FreeMASTERデスクトップ・アプリケーションは、Microsoft Windowsオペレーティング・システムで動作します(セクション1.2を参照)。インストール・パッケージには、FreeMASTER Liteという軽量サービスも含まれています。FreeMASTER Liteは、WindowsおよびLinuxプラットフォームで動作し、ターゲット・マイクロコントローラ (MCU) とカスタムのローカルまたはリモート・アプリケーション間の通信インターフェースとして使用できます。
FreeMASTERバージョン3は、以前のリリースであるFreeMASTER 2.xおよび1.x、ならびに元となったPC Master 1.0アプリケーションとの下位互換性を維持しているため、過去に開発したワークフローやプロジェクトを活用することもできます。
注:このガイドにおける画像およびスクリーンショットは、参照のみを目的として提供されています。
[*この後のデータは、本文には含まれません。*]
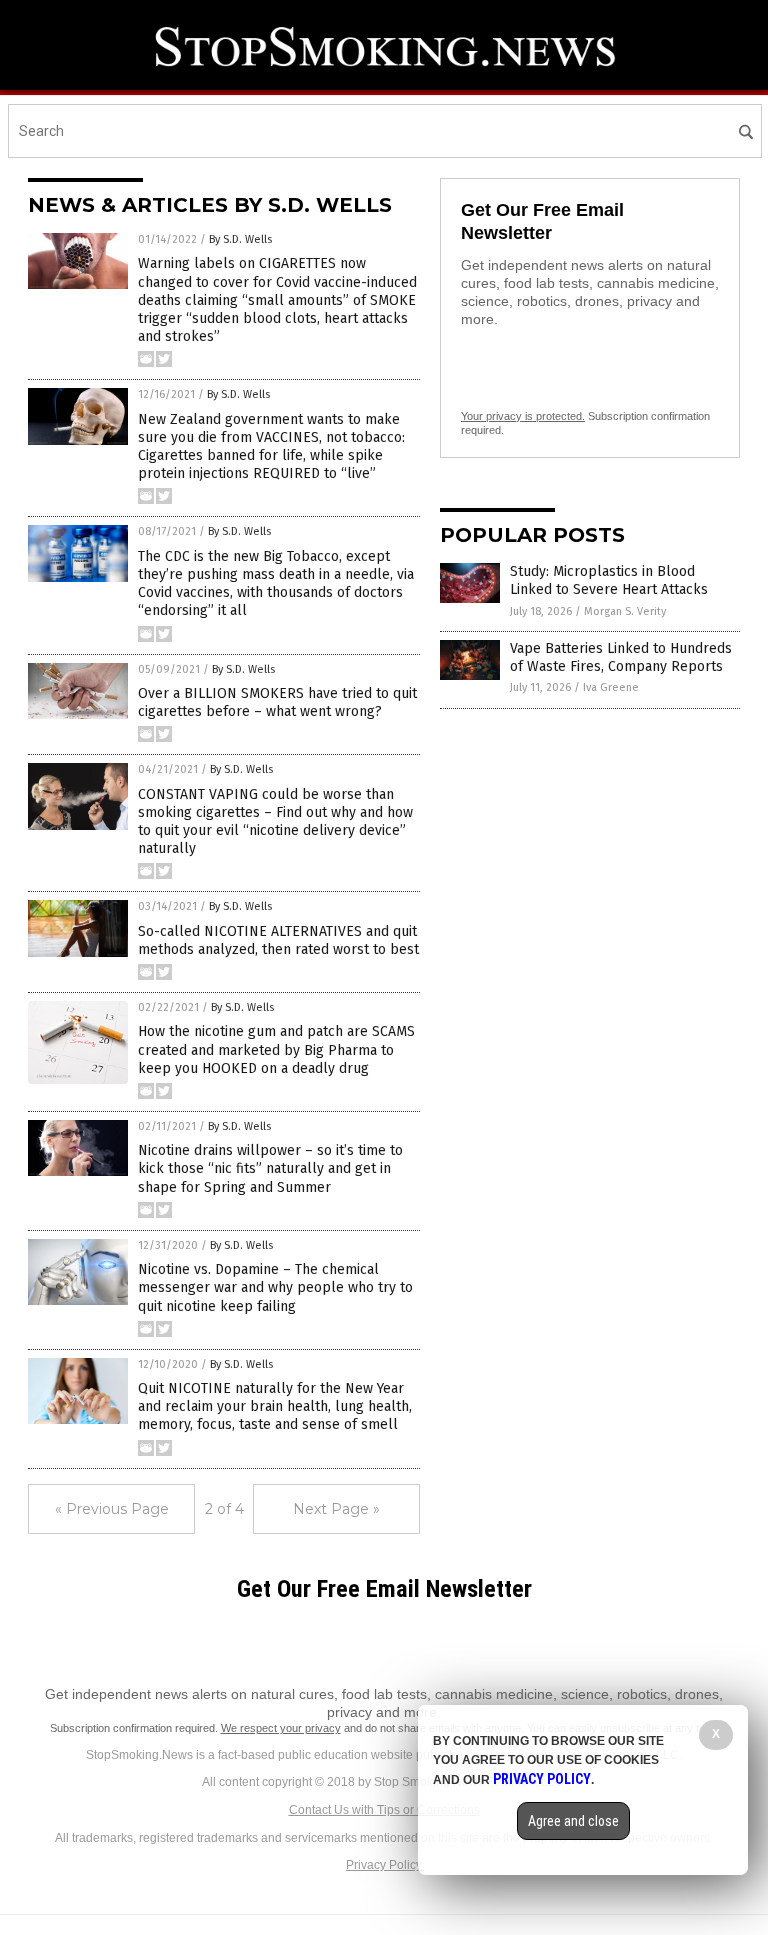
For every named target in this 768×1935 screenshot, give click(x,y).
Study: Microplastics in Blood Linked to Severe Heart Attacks (609, 580)
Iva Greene (611, 687)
実際の画面、メニュー、機能は、FreeMASTERのバージョンによって異なり、将来のソフトウェア・リリースで変更される場合があります。
Something went wrong! Please try again.
FreeMASTERソフトウェアをインストールする前に、お使いのシステムでそれがサポートされることを確認するようにしてください。お使いのシステムとの互換性を確認するには、以下に列挙した詳細を参照してください。
FreeMASTER
FreeMASTER Lite(Windows用)
FreeMASTER Lite(Linux用)
Something went wrong! Please try again.
FreeMASTERは、1つの自己解凍型実行可能ファイルとして、単独で配布されます。このステップでは、FreeMASTERのインストールについて説明します。スクリーンショットは、記載された内容をより具体的に説明するために提供されています。
Something went wrong! Please try again.
このステップでは、FreeMASTERとFreeMASTER Liteの両方の実行方法について説明します。
FreeMASTER
FreeMASTERを実行するには、デフォルトのプログラム・グループによって作成されたアイコン、またはインストール作業時に選択したアイコン(ステップ8を参照)を見つけます。FreeMASTERは[Apps(アプリケーション)]タブにあります。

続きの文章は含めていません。